_WORK INSTRUCTION_
Exactly as they appear, retype the lines from the one containing "Toggle the 3 400 ₽ price filter" through the final line of the data below. Leave pictures out.

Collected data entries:
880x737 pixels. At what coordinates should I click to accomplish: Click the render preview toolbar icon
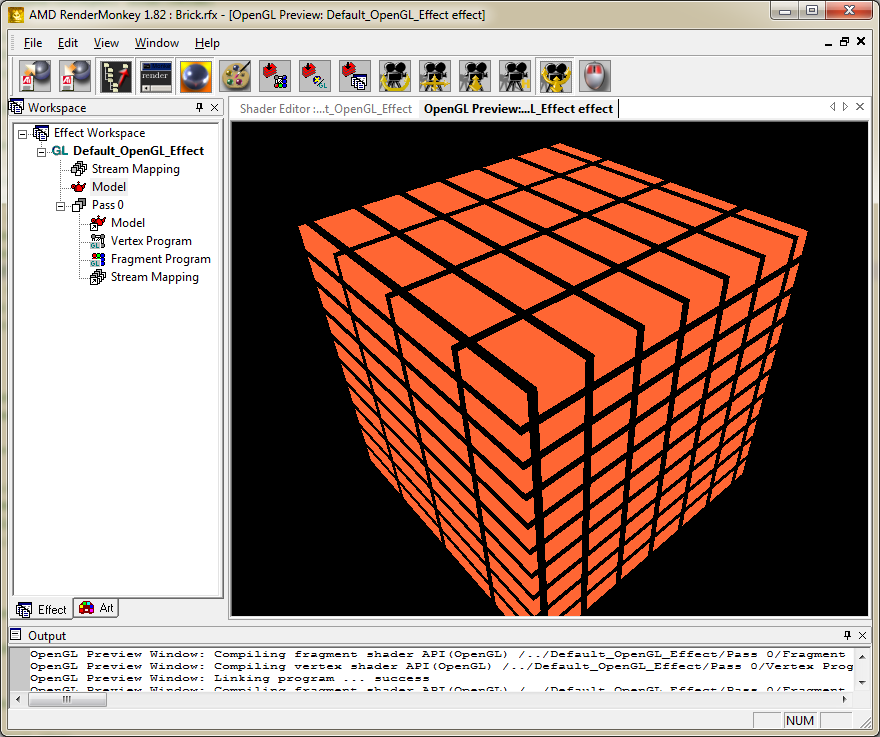(155, 76)
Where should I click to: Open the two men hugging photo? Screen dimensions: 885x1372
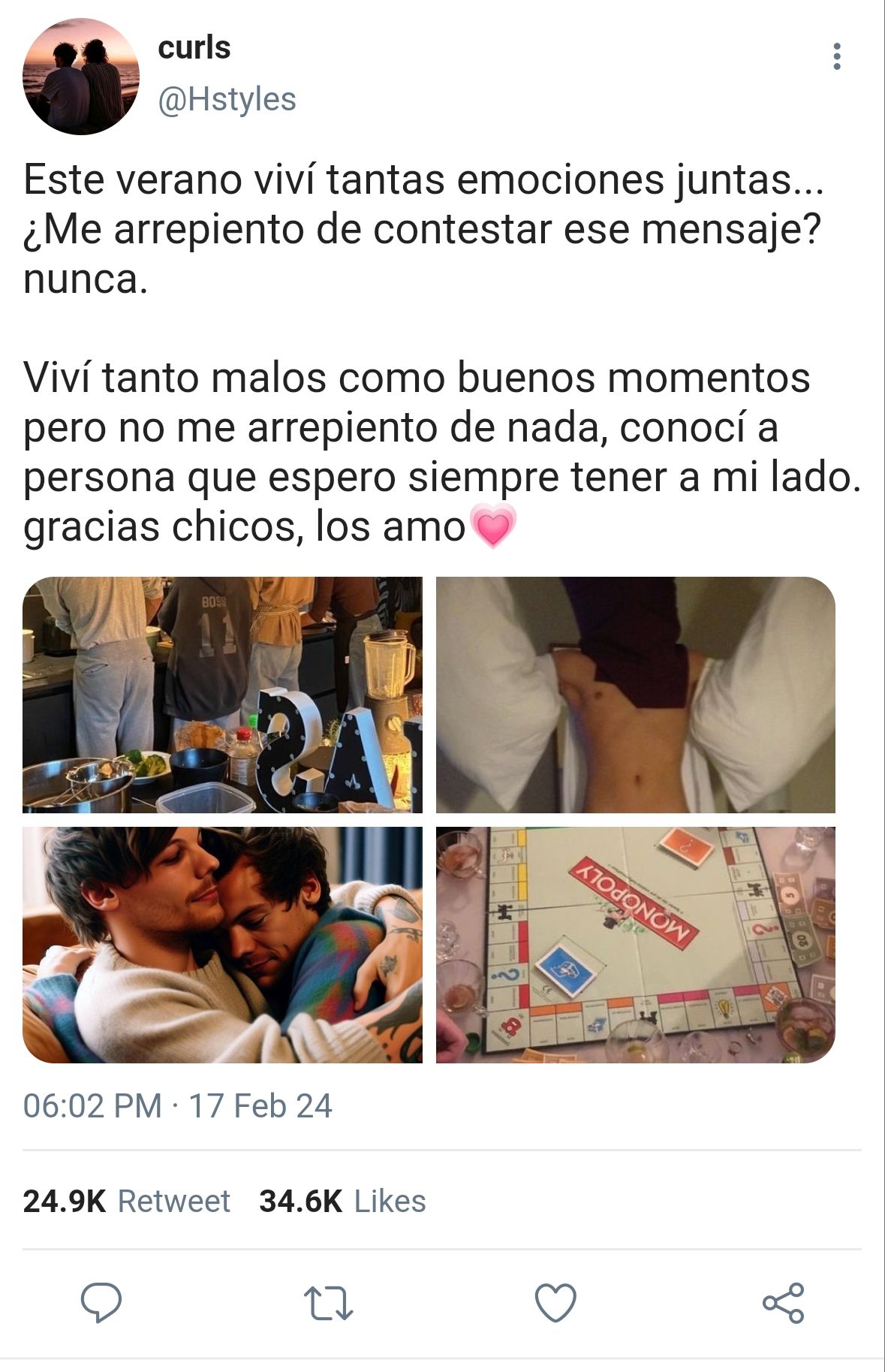(222, 945)
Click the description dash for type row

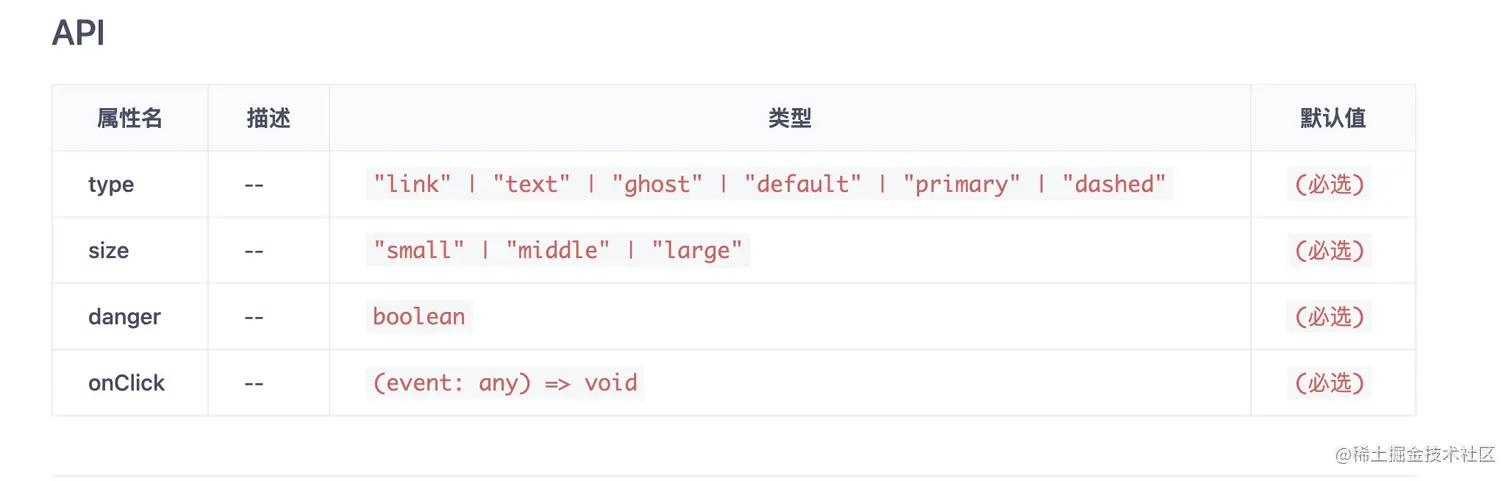[254, 185]
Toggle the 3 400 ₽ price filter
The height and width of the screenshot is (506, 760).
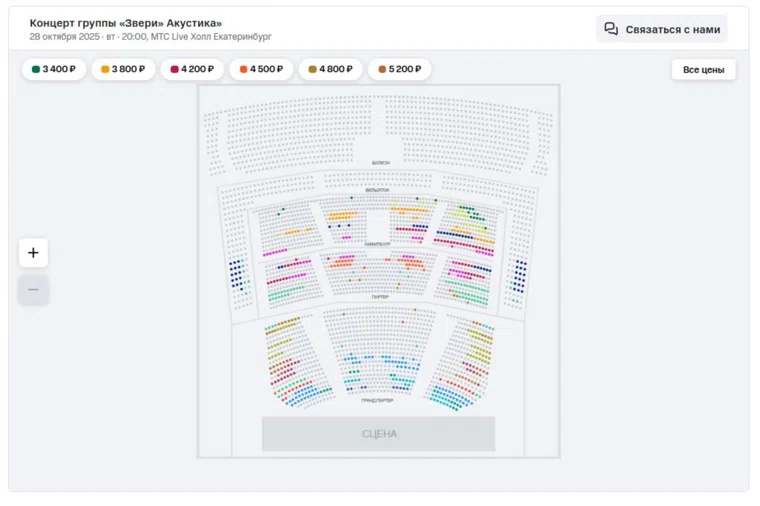(54, 69)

_EXERCISE SOLUTION_
Toggle the 3 400 ₽ price filter
The height and width of the screenshot is (506, 760).
(54, 69)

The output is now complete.